Following the thread of our In Vogue: The 1990s podcast, we are closing out the year and heading into the new one with a series of newly digitized archival shows from the decade that fashion can’t—and won’t—let go of. Prada’s fall 1996 ready-to-wear collection was presented on March 8, 1996, in Milan.
The impact of Miuccia Prada’s “pretty-ugly” collection of spring 1996, with its “off” colors (avocado, brown, ochre) and geometric patterns, both seemingly inspired by 1970s appliances and dishware, lasted for more than a season. According to reports at the time, so-called bad taste or anti-fashion was on the menu everywhere six months later. Prada included.
The fall 1996 Prada show reads like a coda to the one that came before it. The palette was more somber; one might say autumnal. Navy, gray, and wine were balanced by brown, mustard, and lilac. Bold abstract motifs were back in a big way too.
There was newness, observed Vogue, in the long and slender silhouette; slim skirts hit below the knee, and there were cigarette pants in the mix.
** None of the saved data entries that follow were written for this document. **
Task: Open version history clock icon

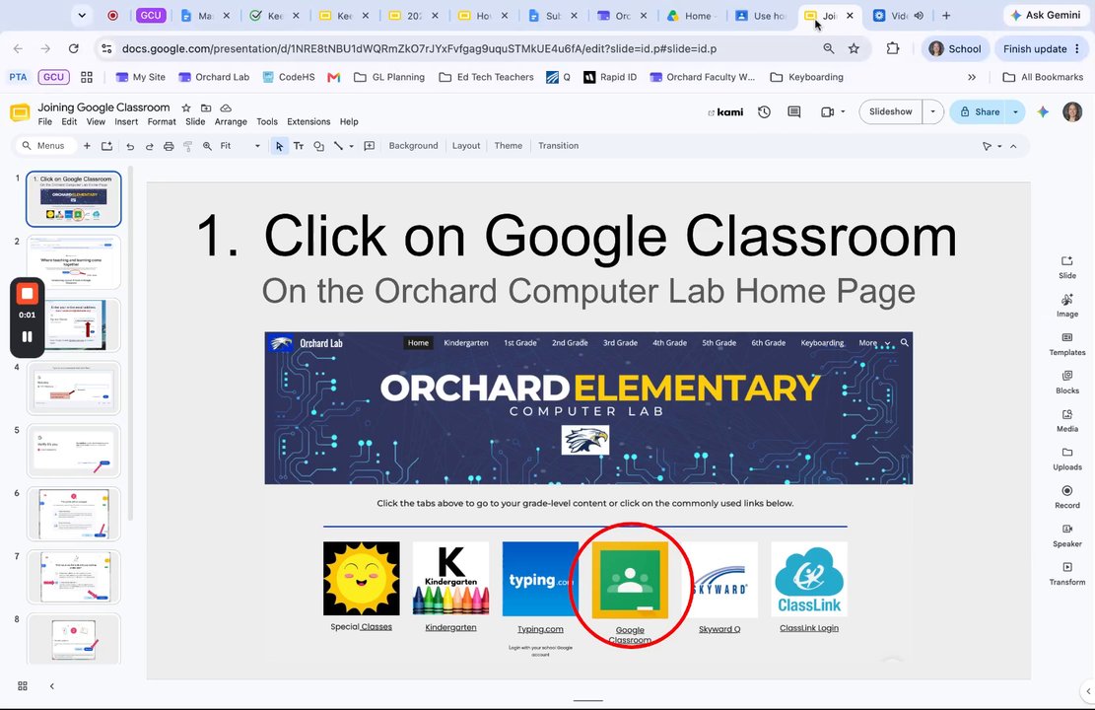Action: [764, 111]
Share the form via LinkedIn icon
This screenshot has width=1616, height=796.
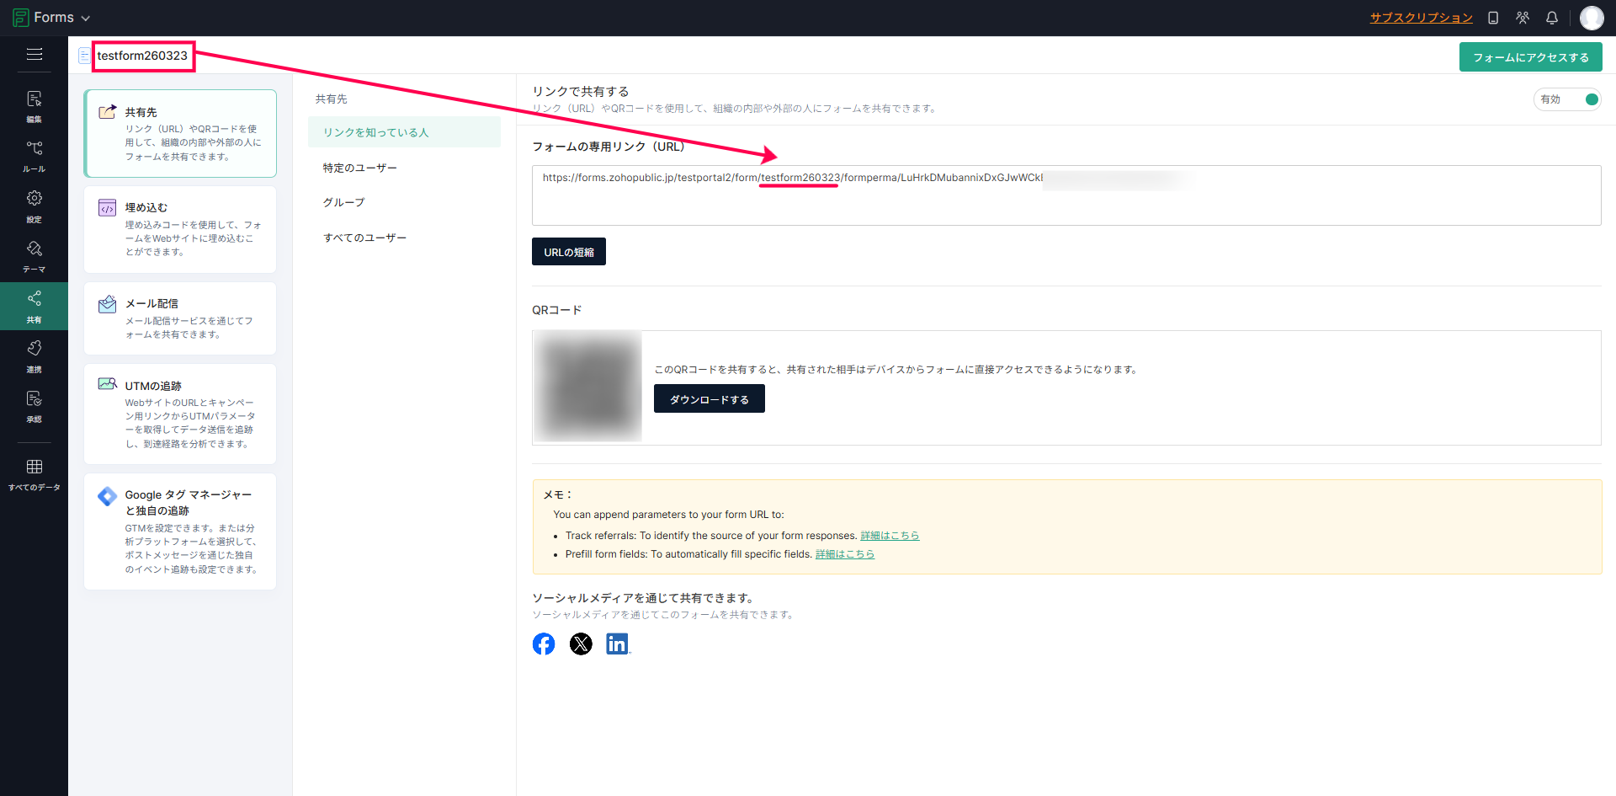click(617, 644)
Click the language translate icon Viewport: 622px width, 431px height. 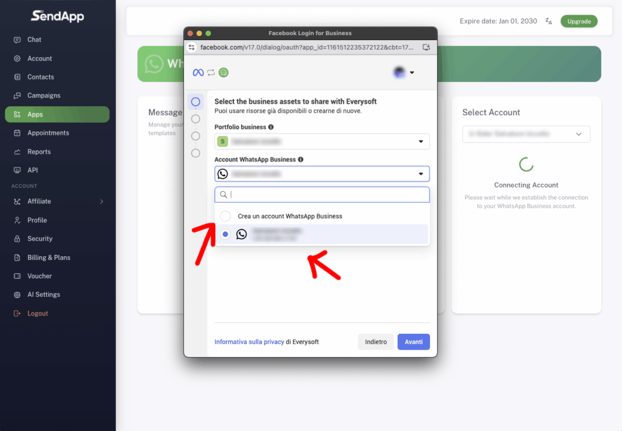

Ideologically, Prada’s fall and spring 1996 collections were in line with the tendency, noted by the magazine, of “every hip designer putting an ironic spin on classicism.”
Are peacoats and cashmere sweaters fashion? Are “ugly” clothes anti-fashion? These were the kinds of questions journalists were posing, and Mrs. Prada kept them guessing. The fall show opened with a trad pantsuit, sweaters, and trousers, nothing to write home about, or…? The patterned pieces were certainly “editorial.” The mood was more sophisticated and “adult” than that of the spring show, until the finale of slip dresses. None of these had any BUtterfield 8 sizzle. Though some were rendered in a shade of lilac similar to that of the princess-line Prada dress Uma Thurman wore to the Oscars earlier in the year, the models didn’t project star power, but waif power.
Though Prada revisited some of fall 1996’s distinct motifs in 2010 (much in advance of the late 2010s reissue fad, it should be noted), this collection is most memorable for its laddered knit tights and sell-out shoes: antiqued leather Mary Janes with stacked heels and floral appliques. They were either terribly pretty or pretty terrible, and as such they somehow managed in that inimitable Prada way to destabilize stereotypes and assumptions about propriety, class, gender, and beauty.